新潟県南魚沼市で地域医療シンポ2

同じシンポジウムの報道が毎日新聞でもなされている。

魚沼地域の病院の再編は、これからも様々な議論が起きそうだ。
注目の地域である。

毎日新聞 2006年7月3日
シンポ:県立病院の統廃合計画、地域医療に不安感 参加者から切実な質問も /新潟
http://www.mainichi-msn.co.jp/chihou/niigata/news/20060703ddlk15040195000c.html


毎日新聞 2006年7月3日
シンポ:県立病院の統廃合計画、地域医療に不安感 参加者から切実な質問も /新潟

 ◇南魚沼で基幹病院考えるシンポ

 「地域医療と基幹病院を考えるシンポジウム」(県医師会など主催)が2日、南魚沼市黒土新田の北里大学保健衛生専門学院であった。県が同市内に高度医療を担う基幹病院の建設構想を打ち出す一方、県立小出病院と同六日町病院を統廃合、経営から撤退する方針を明らかにしたため、参加者は今後の地域医療体制に不安感をのぞかせた。
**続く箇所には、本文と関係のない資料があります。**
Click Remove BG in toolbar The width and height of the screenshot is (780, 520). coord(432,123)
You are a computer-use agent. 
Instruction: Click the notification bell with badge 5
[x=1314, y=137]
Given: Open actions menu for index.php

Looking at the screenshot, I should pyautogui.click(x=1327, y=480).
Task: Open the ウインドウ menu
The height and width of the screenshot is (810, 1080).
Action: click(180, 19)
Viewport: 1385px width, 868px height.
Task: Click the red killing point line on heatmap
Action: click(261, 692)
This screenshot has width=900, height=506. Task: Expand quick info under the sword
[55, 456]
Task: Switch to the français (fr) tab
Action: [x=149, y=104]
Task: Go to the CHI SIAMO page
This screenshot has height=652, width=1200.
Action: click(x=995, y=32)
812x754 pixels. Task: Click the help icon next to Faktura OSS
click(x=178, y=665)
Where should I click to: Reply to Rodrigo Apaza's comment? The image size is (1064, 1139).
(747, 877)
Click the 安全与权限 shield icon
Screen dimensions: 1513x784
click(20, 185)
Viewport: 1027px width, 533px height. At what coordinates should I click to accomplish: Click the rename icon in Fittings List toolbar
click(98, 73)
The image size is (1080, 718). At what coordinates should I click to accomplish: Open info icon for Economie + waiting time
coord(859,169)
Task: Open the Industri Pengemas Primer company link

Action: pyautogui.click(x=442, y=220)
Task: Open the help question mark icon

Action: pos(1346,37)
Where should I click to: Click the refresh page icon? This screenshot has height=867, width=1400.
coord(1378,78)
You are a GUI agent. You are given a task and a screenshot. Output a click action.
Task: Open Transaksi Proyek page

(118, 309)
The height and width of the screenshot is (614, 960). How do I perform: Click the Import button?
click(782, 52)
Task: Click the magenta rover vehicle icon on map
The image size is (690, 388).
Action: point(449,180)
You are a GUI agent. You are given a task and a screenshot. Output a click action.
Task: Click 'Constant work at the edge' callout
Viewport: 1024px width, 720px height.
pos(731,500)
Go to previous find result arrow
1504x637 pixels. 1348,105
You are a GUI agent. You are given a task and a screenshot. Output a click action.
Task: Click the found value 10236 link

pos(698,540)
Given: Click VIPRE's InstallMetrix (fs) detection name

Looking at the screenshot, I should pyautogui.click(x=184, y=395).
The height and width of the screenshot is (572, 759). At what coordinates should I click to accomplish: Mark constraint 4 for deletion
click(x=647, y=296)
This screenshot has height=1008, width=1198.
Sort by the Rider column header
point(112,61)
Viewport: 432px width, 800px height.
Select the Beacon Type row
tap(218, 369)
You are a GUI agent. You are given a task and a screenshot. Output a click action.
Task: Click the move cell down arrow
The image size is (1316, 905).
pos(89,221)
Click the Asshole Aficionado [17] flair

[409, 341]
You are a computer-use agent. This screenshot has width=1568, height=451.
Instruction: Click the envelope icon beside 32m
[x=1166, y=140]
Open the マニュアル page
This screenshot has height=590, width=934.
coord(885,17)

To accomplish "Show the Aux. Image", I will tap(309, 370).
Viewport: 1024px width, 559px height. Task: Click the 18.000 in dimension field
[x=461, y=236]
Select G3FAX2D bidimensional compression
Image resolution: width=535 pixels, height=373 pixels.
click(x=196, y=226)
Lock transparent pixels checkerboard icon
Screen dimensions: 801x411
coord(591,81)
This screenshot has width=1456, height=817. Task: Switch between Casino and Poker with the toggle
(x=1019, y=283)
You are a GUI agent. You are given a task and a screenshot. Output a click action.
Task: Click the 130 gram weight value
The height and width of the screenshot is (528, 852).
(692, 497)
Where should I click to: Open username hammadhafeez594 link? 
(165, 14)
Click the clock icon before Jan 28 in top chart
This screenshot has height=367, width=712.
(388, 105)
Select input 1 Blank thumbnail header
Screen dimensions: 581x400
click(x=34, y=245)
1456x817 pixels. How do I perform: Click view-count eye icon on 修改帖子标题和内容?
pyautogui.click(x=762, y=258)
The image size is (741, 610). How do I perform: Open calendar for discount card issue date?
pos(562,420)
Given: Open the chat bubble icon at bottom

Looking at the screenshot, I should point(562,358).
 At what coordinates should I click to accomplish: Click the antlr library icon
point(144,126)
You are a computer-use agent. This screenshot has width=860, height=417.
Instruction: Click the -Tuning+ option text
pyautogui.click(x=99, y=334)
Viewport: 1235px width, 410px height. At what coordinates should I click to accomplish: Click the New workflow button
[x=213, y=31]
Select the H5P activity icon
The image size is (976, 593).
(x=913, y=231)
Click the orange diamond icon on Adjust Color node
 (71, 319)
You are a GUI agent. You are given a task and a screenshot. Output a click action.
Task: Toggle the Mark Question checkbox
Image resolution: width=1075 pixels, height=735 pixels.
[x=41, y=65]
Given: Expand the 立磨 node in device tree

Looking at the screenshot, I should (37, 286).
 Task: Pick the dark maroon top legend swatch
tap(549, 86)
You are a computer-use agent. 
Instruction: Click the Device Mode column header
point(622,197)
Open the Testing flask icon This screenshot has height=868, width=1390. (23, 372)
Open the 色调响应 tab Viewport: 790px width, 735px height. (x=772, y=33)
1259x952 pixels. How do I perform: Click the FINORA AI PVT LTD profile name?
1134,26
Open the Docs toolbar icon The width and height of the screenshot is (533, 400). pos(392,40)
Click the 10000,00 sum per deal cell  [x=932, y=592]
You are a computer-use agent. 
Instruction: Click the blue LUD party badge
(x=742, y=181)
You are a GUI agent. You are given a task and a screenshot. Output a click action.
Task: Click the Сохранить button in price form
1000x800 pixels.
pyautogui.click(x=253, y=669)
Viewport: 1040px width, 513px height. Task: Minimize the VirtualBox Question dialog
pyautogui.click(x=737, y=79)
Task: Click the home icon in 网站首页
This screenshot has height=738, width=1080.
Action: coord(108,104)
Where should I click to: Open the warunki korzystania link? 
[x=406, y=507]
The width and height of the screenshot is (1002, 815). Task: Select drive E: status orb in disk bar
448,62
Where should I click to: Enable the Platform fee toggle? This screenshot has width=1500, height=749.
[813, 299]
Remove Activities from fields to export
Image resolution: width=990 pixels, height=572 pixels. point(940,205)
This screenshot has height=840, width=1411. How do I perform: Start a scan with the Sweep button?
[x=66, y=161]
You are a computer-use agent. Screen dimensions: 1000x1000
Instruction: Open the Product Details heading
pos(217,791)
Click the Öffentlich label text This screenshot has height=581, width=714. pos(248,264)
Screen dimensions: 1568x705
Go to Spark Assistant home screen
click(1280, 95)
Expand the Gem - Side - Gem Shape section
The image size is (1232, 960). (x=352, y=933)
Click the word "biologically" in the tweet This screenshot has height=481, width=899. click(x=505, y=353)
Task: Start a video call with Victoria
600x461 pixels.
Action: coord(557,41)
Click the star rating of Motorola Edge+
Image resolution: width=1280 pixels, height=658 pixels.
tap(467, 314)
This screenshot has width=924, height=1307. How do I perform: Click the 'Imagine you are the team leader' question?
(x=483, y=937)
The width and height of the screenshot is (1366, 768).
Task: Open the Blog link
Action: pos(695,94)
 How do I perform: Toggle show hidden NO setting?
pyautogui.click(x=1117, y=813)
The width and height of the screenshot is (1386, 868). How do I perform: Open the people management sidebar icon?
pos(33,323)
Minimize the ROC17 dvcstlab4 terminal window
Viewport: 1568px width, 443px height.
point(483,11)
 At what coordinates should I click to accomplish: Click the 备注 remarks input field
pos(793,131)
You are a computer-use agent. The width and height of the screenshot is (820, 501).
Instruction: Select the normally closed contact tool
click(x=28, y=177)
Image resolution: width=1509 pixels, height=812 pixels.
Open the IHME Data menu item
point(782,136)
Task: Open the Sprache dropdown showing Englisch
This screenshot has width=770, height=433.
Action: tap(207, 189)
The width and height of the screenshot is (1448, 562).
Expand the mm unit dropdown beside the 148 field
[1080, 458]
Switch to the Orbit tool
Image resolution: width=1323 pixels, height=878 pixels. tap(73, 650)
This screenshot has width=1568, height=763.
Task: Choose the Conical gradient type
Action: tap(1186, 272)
 シンポジウムは、下条文武新潟大学医歯学総合病院長と鈴木幸雄県福祉保健部長をアドバイザーに荒川正昭元新潟大学学長や黒岩卓夫南魚沼郡市医師会理事、庭山昌明小千谷市・魚沼市・川口町医師会参与ら6人が参加した。

 小出、六日町病院の統廃合後は、それぞれ市民病院として地域医療を継続する方向で地元医師会などで検討されているが会場からは「統廃合でなくなってしまうのでは」との切実な質問も。これに対し、鈴木部長は「皆さんで考えたものを県は最大限尊重する」と答えた。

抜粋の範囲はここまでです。